• [Text section]
····················
Meena Kadri-(CC BY-NC-ND 2.0)

John Burger - published on 10/12/20

Maryanne Wolf believes increasing readership can lead to reduction in global poverty.

With 800 million people in the world who are illiterate, poverty could be reduced by 12% if 170 million more people learned how to read.

That is a United Nations estimate that Maryanne Wolf is fond of citing. Wolf, who cofounded a global initiative to reduce illiteracy, was appointed to the Pontifical Academy of Sciences Monday.

The American literacy expert, who teaches at UCLA, is the second woman Pope Francis named to the Vatican academy in as many weeks. On September 29, the pope appointed Fabiola Gianotti, who played a role in the discovery of the “God Particle,” to the body of experts.

Wolf is the director of the Center for Dyslexia, Diverse Learners, and Social Justice at UCLA. She is the author of Proust and the Squid: The Story and Science of the Reading Brain and Reader, Come Home: The Reading Brain in a Digital World.
····················
• [Data provided]
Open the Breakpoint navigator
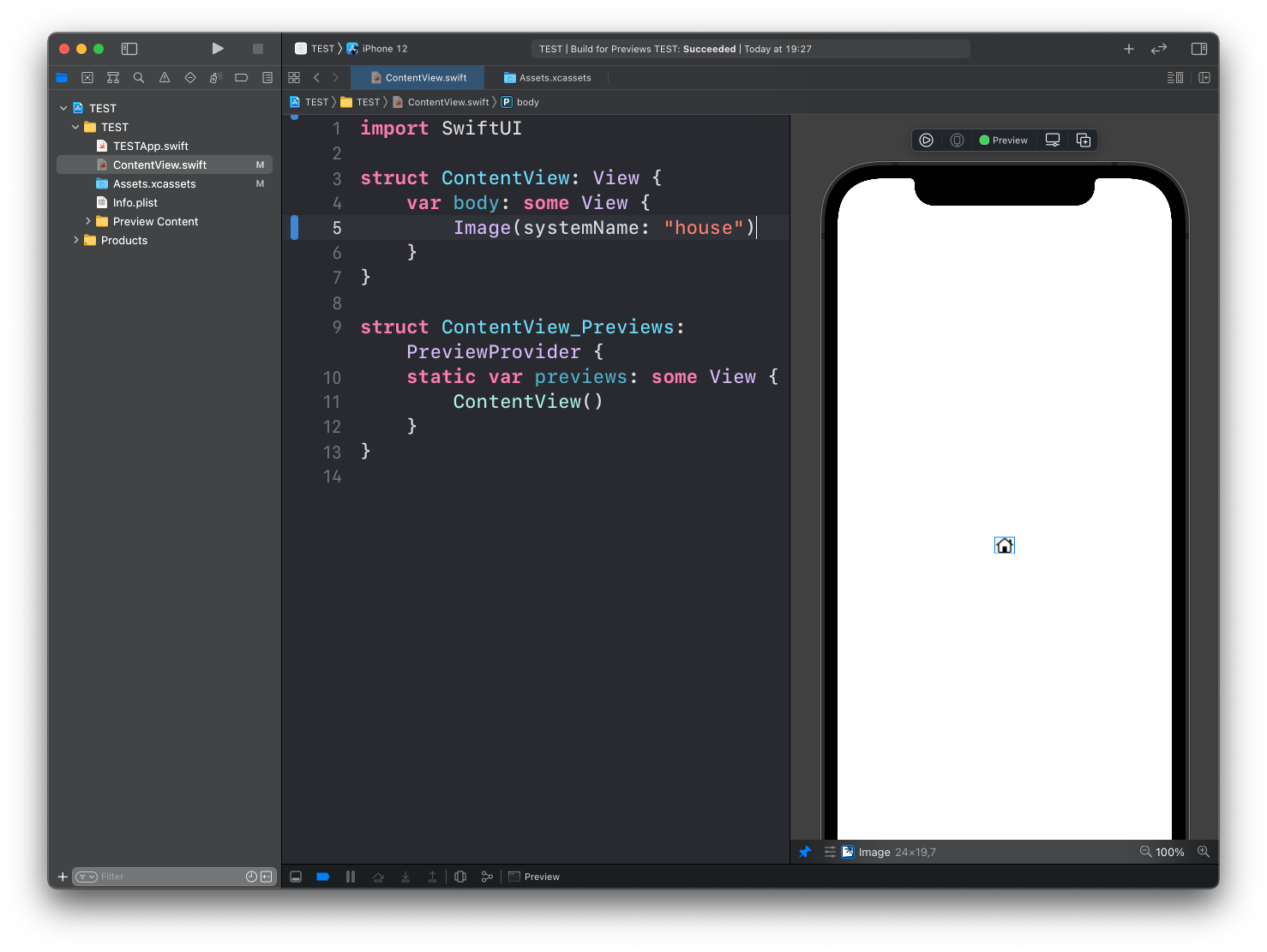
····················
• [Activities]
a: Can you update the article on Maryanne Wolf, starting at "Maryanne Wolf believes" and ending at "how to read.", so that "illiterate" is replaced with "unable to read"?
b: Does the article on Maryanne Wolf agree with each statement below? Answer yes or no for each, quoting the words from the article that decide it.
(i) Wolf teaches at UCLA.
(ii) Wolf was the first woman Pope Francis named to the Vatican academy in recent weeks.
(iii) The estimate that poverty could fall by 12% comes from the United Nations.
c: Could you resume the article on Maryanne Wolf's appointment to the Pontifical Academy of Sciences, picking up after its final sentence?

• [Outputs in order]
a:
Maryanne Wolf believes increasing readership can lead to reduction in global poverty.

With 800 million people in the world who are unable to read, poverty could be reduced by 12% if 170 million more people learned how to read.

b:
(i) Yes: "The American literacy expert, who teaches at UCLA"
(ii) No: "is the second woman Pope Francis named to the Vatican academy in as many weeks"
(iii) Yes: "That is a United Nations estimate that Maryanne Wolf is fond of citing."

c:
Born in 1947 in South Bend, Indiana, she graduated from St. Mary’s College/Notre Dame and received her doctorate from Harvard’s Human Development and Psychology department. There, she began her work in cognitive neuroscience and psycholinguistics on the reading brain, language, and dyslexia.

She designed  the RAVE-O reading intervention for children with dyslexia, and with Martha Denckla, co-authored the RAN/RAS naming speed tests, a major predictor of dyslexia across all languages. She also co-founded Curious Learning, a global literacy initiative with deployments in Africa, India, Australia, and rural United States and the Einstein Award from The Dyslexia Foundation for her work in dyslexia.

Wolf is currently working with members of the Dyslexia Center in the UCSF School of Medicine and the faculty at Chapman University on issues related to dyslexia.

Ampersand, the UCLA Graduate School of Education and Information Studies online magazine, said that the Vatican appointment recognized Wolf’s work “in applying science to education, in tandem with Pope Francis’ expressed goal of utilizing science to improve the lives of the world’s impoverished populations, particularly children.”

Even before being named at the Pontifical Academy of Sciences, Wolf had addressed the body on literacy-related issues.